Je quitte le bureau suffisamment tôt pour tenter de me faire enlever les fils au centre Turbigo (l'idée était aussi de tester le centre de santé recommandé par notre organisme complémentaire). Mais j'ai oublié mon ordonnance et l'infirmière refuse d'agir. Je suis dépitée d'avoir perdue deux heures. Je vais attendre Hervé au Starbuck devant le Gaumont en continuant Bertrand Russel. Son admiration pour les mathématiciens grecs fait plaisir à lire, les approches de racine de 2, le calcul de pi,…

H. me rejoint (plutôt déçu). Nous repartons lentement vers la Madeleine. Rue des Capucines, nous nous arrêtons dans un café appelé "Café Alice", déco moderne qui respecte le caractère de café parisien, cuisine correcte. Malheureusement quatre jeune filles proches de nous parlent très fort.

Deux jours à l'hôpital

(C'était prévu, ne vous inquiétez pas.)

Les infirmières sont jolies, souriantes et aimables.

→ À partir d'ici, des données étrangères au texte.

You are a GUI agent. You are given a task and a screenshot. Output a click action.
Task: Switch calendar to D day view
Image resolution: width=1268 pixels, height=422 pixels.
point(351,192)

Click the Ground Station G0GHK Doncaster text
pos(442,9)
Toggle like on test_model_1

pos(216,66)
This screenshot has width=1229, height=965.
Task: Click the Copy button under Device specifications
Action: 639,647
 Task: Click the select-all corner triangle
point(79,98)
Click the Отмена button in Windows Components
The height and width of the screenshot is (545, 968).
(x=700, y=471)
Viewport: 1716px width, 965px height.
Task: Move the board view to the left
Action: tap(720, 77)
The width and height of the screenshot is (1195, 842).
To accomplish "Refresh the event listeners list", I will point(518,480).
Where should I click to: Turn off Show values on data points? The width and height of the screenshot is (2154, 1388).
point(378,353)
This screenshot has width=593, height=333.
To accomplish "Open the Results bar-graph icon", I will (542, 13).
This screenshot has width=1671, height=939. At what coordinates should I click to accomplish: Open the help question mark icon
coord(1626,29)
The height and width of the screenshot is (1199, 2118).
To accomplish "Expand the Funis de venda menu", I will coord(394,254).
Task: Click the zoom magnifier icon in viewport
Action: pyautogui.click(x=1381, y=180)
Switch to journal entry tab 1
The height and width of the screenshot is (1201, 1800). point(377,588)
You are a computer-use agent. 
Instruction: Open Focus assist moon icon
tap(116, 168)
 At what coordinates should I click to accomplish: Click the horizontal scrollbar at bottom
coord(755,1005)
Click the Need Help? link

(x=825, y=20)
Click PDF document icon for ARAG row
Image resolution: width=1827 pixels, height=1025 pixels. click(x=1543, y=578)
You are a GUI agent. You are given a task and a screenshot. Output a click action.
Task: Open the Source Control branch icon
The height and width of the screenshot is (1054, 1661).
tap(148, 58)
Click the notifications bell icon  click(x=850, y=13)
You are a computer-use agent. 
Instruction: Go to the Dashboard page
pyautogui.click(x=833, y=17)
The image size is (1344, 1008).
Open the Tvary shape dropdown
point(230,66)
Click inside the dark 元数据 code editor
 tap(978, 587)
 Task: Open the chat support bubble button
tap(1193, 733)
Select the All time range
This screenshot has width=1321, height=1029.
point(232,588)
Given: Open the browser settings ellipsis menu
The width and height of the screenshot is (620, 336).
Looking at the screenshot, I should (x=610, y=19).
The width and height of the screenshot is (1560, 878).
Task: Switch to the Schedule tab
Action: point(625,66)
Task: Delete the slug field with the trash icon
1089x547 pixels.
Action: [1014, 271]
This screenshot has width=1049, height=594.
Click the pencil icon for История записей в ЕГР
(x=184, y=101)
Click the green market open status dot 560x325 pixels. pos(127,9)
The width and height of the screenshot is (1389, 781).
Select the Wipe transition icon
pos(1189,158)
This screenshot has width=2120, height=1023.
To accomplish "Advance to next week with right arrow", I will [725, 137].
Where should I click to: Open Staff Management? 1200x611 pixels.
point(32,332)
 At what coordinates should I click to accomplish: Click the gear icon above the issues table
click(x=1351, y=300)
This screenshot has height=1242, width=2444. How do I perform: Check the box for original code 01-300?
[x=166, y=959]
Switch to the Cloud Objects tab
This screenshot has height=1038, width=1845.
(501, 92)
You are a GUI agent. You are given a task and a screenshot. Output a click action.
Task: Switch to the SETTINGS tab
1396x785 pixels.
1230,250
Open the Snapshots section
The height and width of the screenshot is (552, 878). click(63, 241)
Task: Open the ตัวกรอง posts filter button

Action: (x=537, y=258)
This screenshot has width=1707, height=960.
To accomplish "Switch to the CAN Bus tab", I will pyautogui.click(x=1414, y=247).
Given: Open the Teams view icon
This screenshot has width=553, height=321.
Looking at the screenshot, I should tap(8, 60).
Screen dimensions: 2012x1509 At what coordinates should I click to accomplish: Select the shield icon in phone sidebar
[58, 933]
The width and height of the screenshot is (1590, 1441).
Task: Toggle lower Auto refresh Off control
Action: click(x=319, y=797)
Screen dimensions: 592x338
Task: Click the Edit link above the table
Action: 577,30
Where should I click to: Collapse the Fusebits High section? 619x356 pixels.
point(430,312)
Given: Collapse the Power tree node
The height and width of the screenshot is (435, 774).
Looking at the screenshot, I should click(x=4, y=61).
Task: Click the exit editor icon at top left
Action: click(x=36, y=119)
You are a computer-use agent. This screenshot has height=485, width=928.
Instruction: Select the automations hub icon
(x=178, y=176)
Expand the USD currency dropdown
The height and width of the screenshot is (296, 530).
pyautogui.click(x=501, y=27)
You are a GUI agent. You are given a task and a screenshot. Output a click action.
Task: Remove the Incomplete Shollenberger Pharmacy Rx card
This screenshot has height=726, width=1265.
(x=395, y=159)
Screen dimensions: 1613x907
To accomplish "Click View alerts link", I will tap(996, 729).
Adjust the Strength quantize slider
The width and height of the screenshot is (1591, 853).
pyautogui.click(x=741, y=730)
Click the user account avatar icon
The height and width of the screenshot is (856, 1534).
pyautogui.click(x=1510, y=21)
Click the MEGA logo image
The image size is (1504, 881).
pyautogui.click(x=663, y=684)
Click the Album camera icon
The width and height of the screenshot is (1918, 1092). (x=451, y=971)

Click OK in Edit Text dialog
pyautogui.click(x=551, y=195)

En deux jours, je pense avoir dormi autant qu'un chat. Et j'ai un peu avancé dans Russell (moins que je le pensais. Cette manie de prendre des notes ralentit considérablement la lecture).

Opération

L'orthodentiste avait recommandé depuis longtemps que les dents de A. soient arrachées. Cette volonté de perfection et de norme m'agaçait un peu; d'un autre côté, je me souvenais bien des douleurs des dents de sagesse («il faut le faire pendant que tu n'as pas mal, je t'assure. Je te garantis qu'on a toujours mal un week-end ou un jour férié, bref, un jour où les dentistes sont fermés»).
Nous avions décidé d'attendre le bac, puis de retards en rendez-vous, la date avait été fixée aujourd'hui.

En cas d'anesthésie locale, un solide petit déjeuner est recommandé, j'ai prévu d'arriver tôt à Paris pour éviter les bouchons, nous allons aux Editeurs dont j'ai repéré la carte. A. prend ses médicaments (le dentiste a forcé la dose car elle a avoué son anxiété: elle plane un peu) et nous nous rendons au cabinet.

Le dentiste a du retard, nous attendons. En feuilletant un très beau livre sur l'art grec, A. a tout naturellement l'une des réflexions les plus païennes que j'ai entendues: «et dire qu'un jour, toutes nos cathédrales et tous nos tableaux auront aussi peu de sens que ces temples grecs…»
J'en n'ai le souffle coupé parce que je peux parfaitement adopter son point de vue. Après tout, pourquoi pas; après tout, c'est déjà le cas pour tant de gens; après tout, je suis capable de prendre la distance nécessaire à ressentir comme vrai ce qu'elle vient de dire.
Alors pourquoi m'accroché-je à l'idée que «cela ne sera pas»? Par peur, besoin de réconfort? Par conviction, entêtement?
Non, à cause de cette présence du Christ que je peux ressentir au quotidien à tout instant. N'est-ce qu'un fantasme? (mais à cette question il n'y a d'autre réponse que notre décision de répondre oui ou non, je le sais. Mais d'où vient cette décision, qu'est-ce qui la fait pencher dans un sens ou un autre?)

Je vais à la bibliothèque pendant l'opération. A mon retour, A. est un peu gonflée. Le dentiste souligne son courage: «cela a été très difficile, deux dents étaient coincées, il a fallu aller les chercher.»

Sur le chemin du retour, je m'arrête au Forum des Halles pour aller chercher un livre sur les Pokémon qu'elle a commandé. Je la laisse dans la voiture (les anti-douleurs la rendent flageolante et je ne tiens pas à ce qu'elle attrape un microbe dans la foule) et j'y vais: elle y tient tant; je suis persuadée qu'elle guérira mieux avec son livre qu'à se morfondre au fond de son lit en redoutant qu'il soit vendu parce qu'elle n'est pas allée le chercher assez vite.